Lilypie Fourth Birthday tickers

10 Eylül 2012 Pazartesi

Bu pazartesi..

Her pazartesiden pek bi farkı yok aslında..sadece biraz daha düzen istiyorum hayatımda..
Planlı yaşama telaşesi sardı şu sıra..
Hayırdır inşallah..

5 Eylül 2012 Çarşamba

yeni bir başlangıç olsun


nereden bilebilirdim tüm bu yazdıklarımın bu gece beni teselli edeceğini..
onlarla avundum desem yeridir .
o kadar kırgın ve o kadar yorgunum ki..
tekrar yazmaya başlamak için güzel bir başlangıç yapmayı planlıyordum ama her işim gibi bu da ''PAT''diye iniverdi tepeden..hiç beklemediğin bir anda yüzüne çarpan TOKAT gibi..
unutmaya çalıştığın herşeyi tekrar hatırlatır gibi..

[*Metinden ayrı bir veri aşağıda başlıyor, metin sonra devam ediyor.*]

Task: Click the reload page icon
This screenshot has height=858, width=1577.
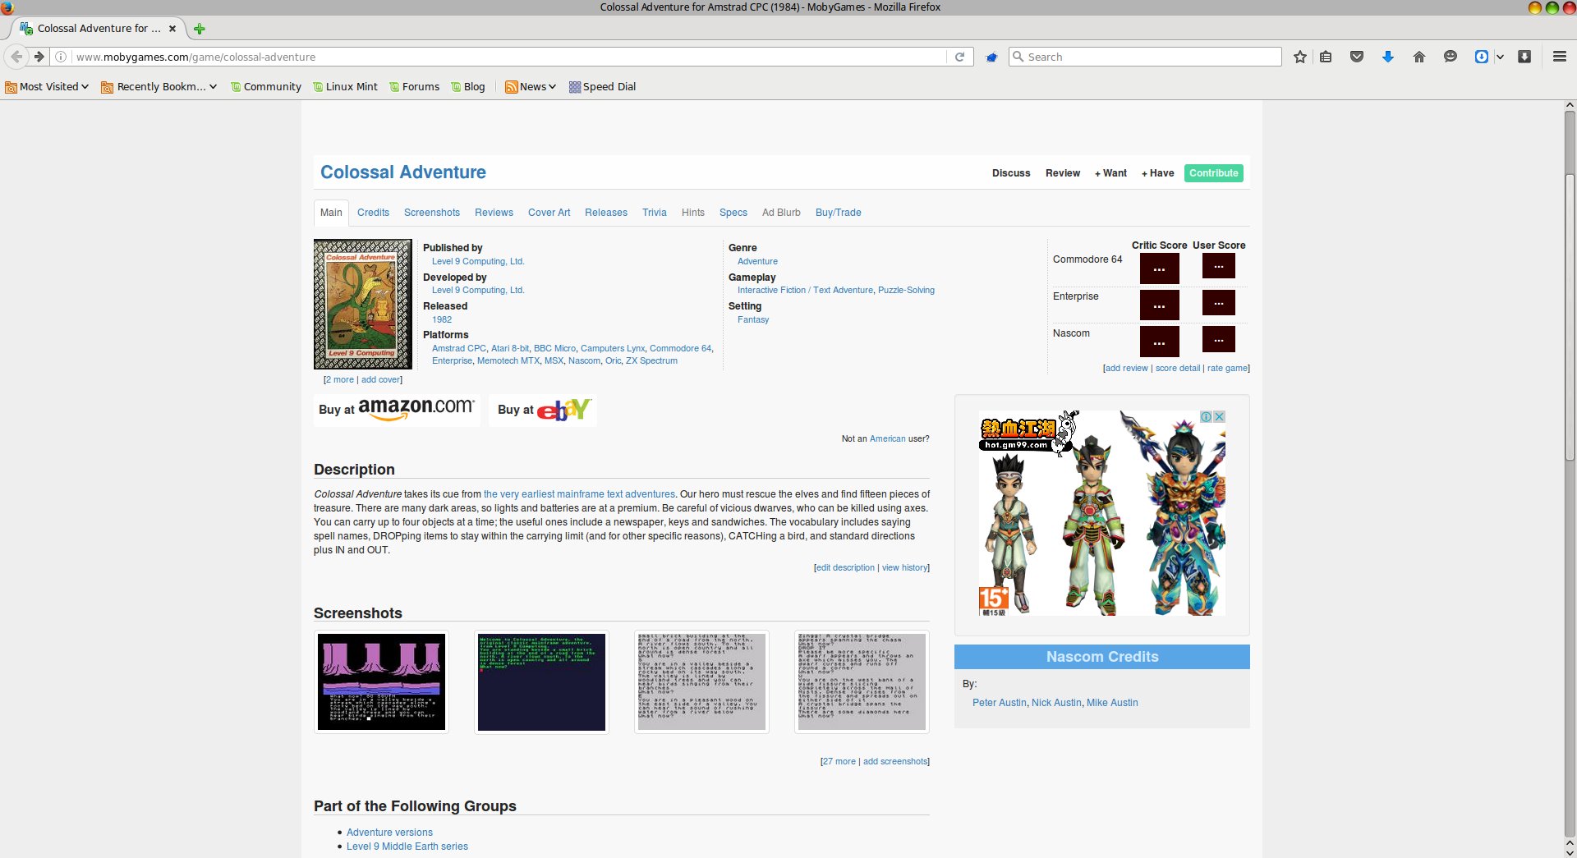Action: pos(959,57)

belki kötü başlangıçlar güzel sonuçlar doğurur ne dersin?
tekrar çözülür dilim,başlar elim yazmaya..
çocuktur geçer gider diyemediğim için mi oluyor?
ben mi çok zorluyorum?
0 mu çok zor?
dediğini yaptırtmak için girdiği triplerin haddi hesabı yok ve ben bu oyunun bir parçası olmak istemiyorum..
HAYIRları olsun hayatta istiyorum
bu HAYIRlarımın arkasında duran bir babası olsun istiyorum ama
onun her dediğini yaptırttığı ''büük büük büük komacan bir babası''var..onun kahramanı..
anneye ne hacet..
Anne Cadı.
Kahraman bir baba cadı mı cadı bir anne..
baba girdimi devreye..ben anneyi sevmiyorum ..
sevme.
''sevmezsen sevme köpek'' yazasım var yani o kadar.
çocukla çocuk olup öyle hıncımı almak var..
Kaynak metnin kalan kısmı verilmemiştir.